:: INPUT DATA ::

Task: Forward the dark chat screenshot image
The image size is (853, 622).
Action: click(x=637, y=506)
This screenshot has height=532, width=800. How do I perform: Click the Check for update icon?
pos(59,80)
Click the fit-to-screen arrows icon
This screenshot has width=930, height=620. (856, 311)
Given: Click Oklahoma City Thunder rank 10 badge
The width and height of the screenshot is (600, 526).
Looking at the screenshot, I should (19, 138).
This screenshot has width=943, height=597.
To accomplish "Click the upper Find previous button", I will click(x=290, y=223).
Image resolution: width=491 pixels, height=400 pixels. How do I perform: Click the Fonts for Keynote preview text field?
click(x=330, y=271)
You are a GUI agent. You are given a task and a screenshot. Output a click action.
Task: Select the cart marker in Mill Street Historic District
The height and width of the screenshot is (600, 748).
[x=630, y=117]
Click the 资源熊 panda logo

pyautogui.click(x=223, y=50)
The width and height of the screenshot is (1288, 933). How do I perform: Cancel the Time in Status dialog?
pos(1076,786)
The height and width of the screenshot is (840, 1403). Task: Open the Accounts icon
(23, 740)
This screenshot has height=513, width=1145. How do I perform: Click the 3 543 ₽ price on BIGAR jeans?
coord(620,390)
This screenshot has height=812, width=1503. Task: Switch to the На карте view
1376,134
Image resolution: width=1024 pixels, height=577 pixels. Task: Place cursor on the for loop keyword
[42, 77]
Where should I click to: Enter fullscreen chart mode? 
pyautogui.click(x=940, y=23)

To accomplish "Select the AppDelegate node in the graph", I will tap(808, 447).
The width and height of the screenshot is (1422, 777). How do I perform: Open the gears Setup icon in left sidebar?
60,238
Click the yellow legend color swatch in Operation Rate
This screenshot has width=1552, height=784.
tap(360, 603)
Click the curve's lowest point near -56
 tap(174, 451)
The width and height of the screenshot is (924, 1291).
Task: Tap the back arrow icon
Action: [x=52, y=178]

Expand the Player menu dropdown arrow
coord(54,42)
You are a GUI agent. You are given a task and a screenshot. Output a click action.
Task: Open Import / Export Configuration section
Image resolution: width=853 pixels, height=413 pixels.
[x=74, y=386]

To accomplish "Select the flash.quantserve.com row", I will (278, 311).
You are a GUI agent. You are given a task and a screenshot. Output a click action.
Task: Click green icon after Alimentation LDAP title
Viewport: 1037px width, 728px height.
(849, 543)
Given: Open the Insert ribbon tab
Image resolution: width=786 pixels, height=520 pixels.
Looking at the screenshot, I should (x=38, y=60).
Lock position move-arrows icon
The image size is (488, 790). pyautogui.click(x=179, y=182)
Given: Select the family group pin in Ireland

:::

## WORK REQUEST
Transcribe the full listing. Change nothing.

## ANSWER SECTION
Task: Forward the dark chat screenshot image
The image size is (853, 622).
Action: click(x=637, y=506)
This screenshot has height=532, width=800. How do I perform: Click the Check for update icon?
pos(59,80)
Click the fit-to-screen arrows icon
This screenshot has width=930, height=620. (856, 311)
Given: Click Oklahoma City Thunder rank 10 badge
The width and height of the screenshot is (600, 526).
Looking at the screenshot, I should (19, 138).
This screenshot has width=943, height=597.
To accomplish "Click the upper Find previous button", I will click(x=290, y=223).
Image resolution: width=491 pixels, height=400 pixels. How do I perform: Click the Fonts for Keynote preview text field?
click(x=330, y=271)
You are a GUI agent. You are given a task and a screenshot. Output a click action.
Task: Select the cart marker in Mill Street Historic District
The height and width of the screenshot is (600, 748).
[x=630, y=117]
Click the 资源熊 panda logo

pyautogui.click(x=223, y=50)
The width and height of the screenshot is (1288, 933). How do I perform: Cancel the Time in Status dialog?
pos(1076,786)
The height and width of the screenshot is (840, 1403). Task: Open the Accounts icon
(23, 740)
This screenshot has height=513, width=1145. How do I perform: Click the 3 543 ₽ price on BIGAR jeans?
coord(620,390)
This screenshot has height=812, width=1503. Task: Switch to the На карте view
1376,134
Image resolution: width=1024 pixels, height=577 pixels. Task: Place cursor on the for loop keyword
[42, 77]
Where should I click to: Enter fullscreen chart mode? 
pyautogui.click(x=940, y=23)

To accomplish "Select the AppDelegate node in the graph", I will tap(808, 447).
The width and height of the screenshot is (1422, 777). How do I perform: Open the gears Setup icon in left sidebar?
60,238
Click the yellow legend color swatch in Operation Rate
This screenshot has width=1552, height=784.
tap(360, 603)
Click the curve's lowest point near -56
 tap(174, 451)
The width and height of the screenshot is (924, 1291).
Task: Tap the back arrow icon
Action: [x=52, y=178]

Expand the Player menu dropdown arrow
coord(54,42)
You are a GUI agent. You are given a task and a screenshot. Output a click action.
Task: Open Import / Export Configuration section
Image resolution: width=853 pixels, height=413 pixels.
[x=74, y=386]

To accomplish "Select the flash.quantserve.com row", I will (278, 311).
You are a GUI agent. You are given a task and a screenshot. Output a click action.
Task: Click green icon after Alimentation LDAP title
Viewport: 1037px width, 728px height.
(849, 543)
Given: Open the Insert ribbon tab
Image resolution: width=786 pixels, height=520 pixels.
Looking at the screenshot, I should (x=38, y=60).
Lock position move-arrows icon
The image size is (488, 790). pyautogui.click(x=179, y=182)
Given: Select the family group pin in Ireland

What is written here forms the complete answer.